Datadog Govcloud experienced a critical incident on August 4, 2021 affecting APM and Log Management and 1 more component, lasting 3h 9m. The incident has been resolved; the full update timeline is below.
Affected components
Update timeline
- investigating Aug 04, 2021, 04:57 PM UTC
We’re investigating increased metric latencies and API errors. Graphs may be delayed. To avoid spurious alerts, we’ve temporarily disabled alerts for Metrics Monitors.
- identified Aug 04, 2021, 05:30 PM UTC
We have identified a performance issue affecting Metrics, Logs, APM and alerting. We are working to restore access.
- identified Aug 04, 2021, 06:29 PM UTC
The web application is responding without errors. We are still working to restore timely processing of tracing, logs, metrics and alerts.
- identified Aug 04, 2021, 07:24 PM UTC
Realtime data should be available for all customers and we are actively working to restore delayed historical data.

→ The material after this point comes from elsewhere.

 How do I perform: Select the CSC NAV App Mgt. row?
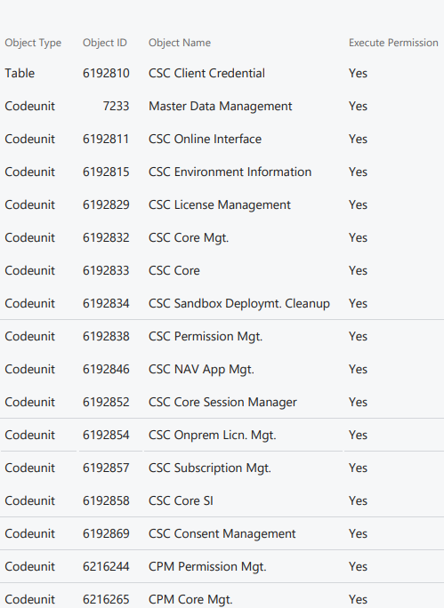222,369
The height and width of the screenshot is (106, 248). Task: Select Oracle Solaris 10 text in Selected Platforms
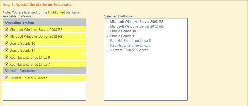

Most metric and logs based monitors are restored and we are working to restore the remainder shortly.
- identified Aug 04, 2021, 07:35 PM UTC
All crawler based metrics are fully restored and current.
- monitoring Aug 04, 2021, 07:49 PM UTC
All metrics based monitors are fully restored and we are continuing to restore log based monitors as we work through relevant backlogs.
- resolved Aug 04, 2021, 08:07 PM UTC
This incident has been resolved.